Gasping People

Tyson likes car rides. He enjoys sticking his boxer head out the window. Adjacent cars stare at him; he stares back. I’m not sure how he breathes at 35 mph, both nostrils to the wind—but he doesn’t complain. After a while he will look out the back window for a time. Then he will stick his head between the front seats for a reassuring pat. But most of the time he chooses to hang his head outside as far as the rolled down window permits. I tend to forget about him, listening to the radio or thinking about the day’s tasks.
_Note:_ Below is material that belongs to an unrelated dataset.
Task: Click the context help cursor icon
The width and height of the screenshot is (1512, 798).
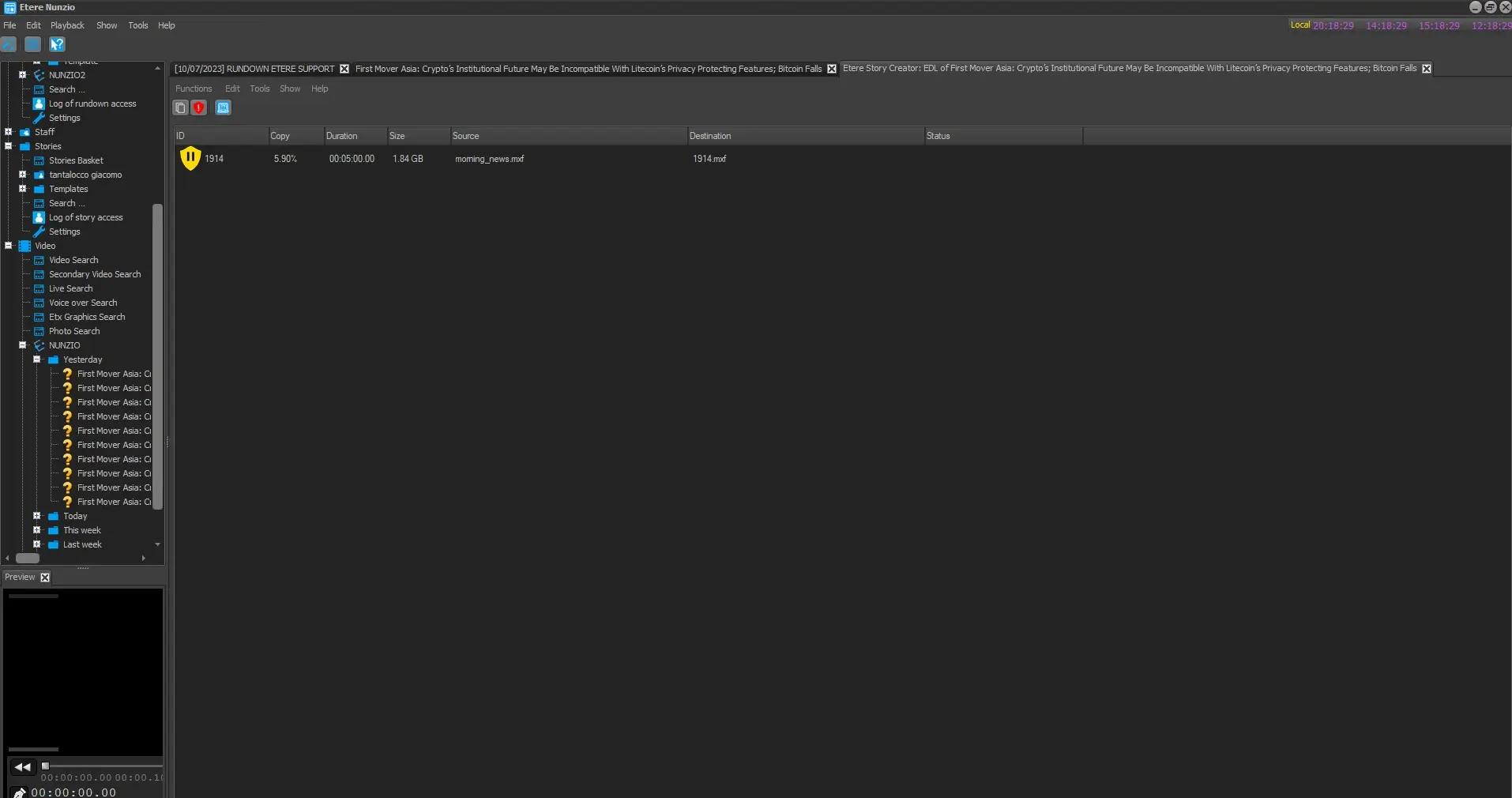Action: pyautogui.click(x=57, y=44)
Pulling into the driveway he saw our other dog Shiloh, who was out in the yard. I assumed the noise he was making in the backseat was excitement; soon he would be smelling and chasing his canine buddy. A few more seconds passed, and the noise became louder, almost violent. I turned around miffed, the words, “Tyson, what are you doing?” half out of my mouth. From the driver’s seat, I controlled how far the window was down, but there is another control—one on the backdoor armrest. Tyson, his neck outside the car, had a front paw on the control ordering it up. He was choking himself. I hurriedly intervened.
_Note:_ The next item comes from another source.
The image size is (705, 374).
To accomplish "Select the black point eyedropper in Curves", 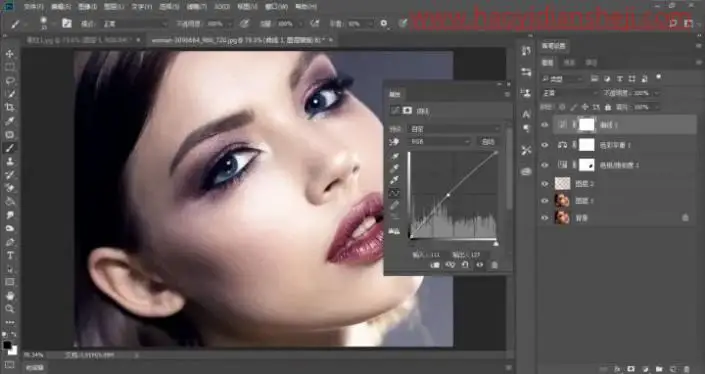I will (x=395, y=156).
Eyes straight ahead, we go about our business. There are noises around us; there are noises behind us. We have places to go and people to see. We have families, we have jobs, and we have responsibilities. Some of us live with so little margins, even a long stoplight throws us into a tizzy.

Around us, however, are gasping people; life difficult often by their own making—sometimes just hard providence. We certainly can’t help everybody, but we can help somebody. And in the case of our dog, I was the only one who could. Dwell on that thought for a while.

I’m not advocating giving the guy on the corner some money; nor am I suggesting we empty our change into the red pot of the bell-ringer. I am asking each of us to be more sensitive to needs around us and more open to being the one who meets the need.

It is the season, they say, to be warm and fuzzy. But gasping people aren’t seasonal. Tyson is just as likely to asphyxiate himself in January. He didn’t need a bone from me this morning, either; he needed a hand. Perhaps there is someone traveling in your backseat who needs one, too.